Right now we have 3 servers, all up, all running jobs, all receiving jobs delegated from the CASO box, and barely any failures (a couple of those are genuinely not the fault of Backup Exec). It will never last, surely?

d means "dumb"

I think that's what it means. Dumb as in "poorly thought-out", "stupidly implemented" and so on. At least that's what I believe. It certainly doesn't point to any amazing disk capabilities as they don't work.

What's the point of this 'd' nonsense?

So the 'd' in 10d, is supposed to represent 'disk', as in you can now backup to disk, rather than tape, but hang on... we've had disk-based backups since v8.6, so what's the beef?

Well aparantly the emphasis is more on the 'staging' side of things, ie you can backup disk-to-disk-to-tape. Brilliant I thought, that's just what we need. We can do the first backup to disk, which is nice and fast, then we can put that media set onto tape and store it offsite, presumably using the new 'duplicate' feature. That way, we've got the data onsite in case we need a quick restore and a duplicate copy offsite for disaster recover - what more could we want? Even better, it'll all be really easy to do now, because we have 'Policies', 'Selection Lists' and 'Templates' to save time.

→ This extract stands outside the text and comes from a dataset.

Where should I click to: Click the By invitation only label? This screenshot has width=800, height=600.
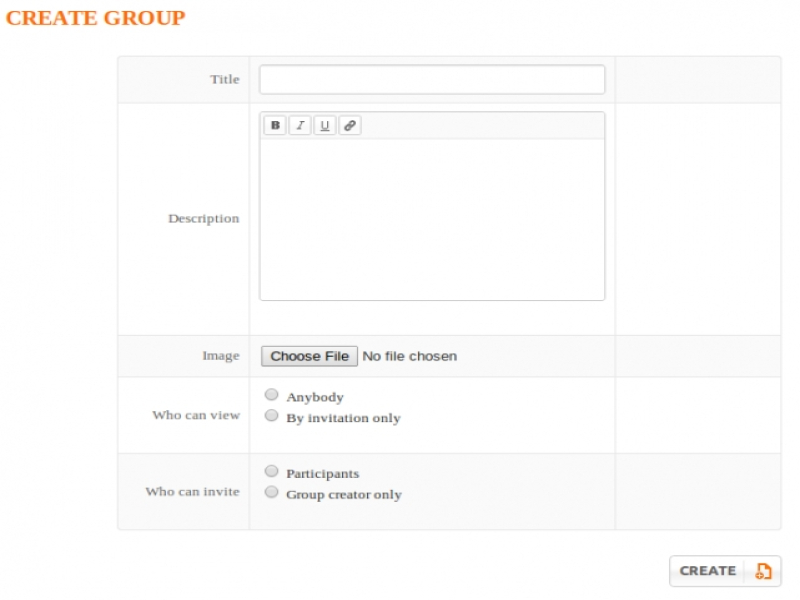click(343, 418)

NO, NO, NO! What was I thinking?! Did I actually expect the new features to work, as PROMISED? Silly me. That was HOPING for too much. Skip forward to REALITY, which actually means 'disks' are treated exactly the same as tapes. Why? How much more effort would it have been to expect that a 'd' product would have at least some slight comprehension of disk-based media? I'm sorry, but I'd expect a little more intelligence, such as being able to quote the maximum disk size, so that I could actually allocate a quota for a particular device I was backing up. Too much to ask obviously.

And another thing... Am I the only person that thought that this new 'duplicate' media set feature would work between different Managed Media Servers? After all, they're connected via a LAN and they have the ability to share Files and Folders via normal, everyday UNC shares. You can even create a 'duplicate' job and set the source and target devices from different Media Servers - they're all there in the list, but when you try to submit it, it says no. Now that's something that would've been bloody useful. Imagine, you have a Managed Media Server on another site, via a VPN link and being able to automatically duplicate your Media Set to it, so you can relax in the comfort of knowing that you always have an offsite backup? How much more effort would that have been?

Obviously Symantec are very good at painting pictures, but not so good when it comes to implementation. Maybe they should get out of this software game and get into bull**** marketing instead.

A new morning, a new failure...

It's just another average morning, a little nippy outside, terrible morning TV still exists (when will it die?) and I've got a raft of Backup Exec failures on my hands.

It seems that one of our sites has a condition I'll call "fussity", whereby the CASO server will submit it the jobs it's supposed to do, and, for about 90% of them, it'll just spit the dummy. Throwing "loading media" at you for a random period (could be 2 mins, could be 20 mins) eventually it gives up and fails the job. Only for the next one to work. And then next 9 to fail, and so on.... the last time we had a case of "fussity" the only way to stop it being so picky about jobs was to completely uninstall, rename the server, reinstall, reservice pack, and then re-create your devices, media, jobs and so on. I'm hoping to avoid it this time.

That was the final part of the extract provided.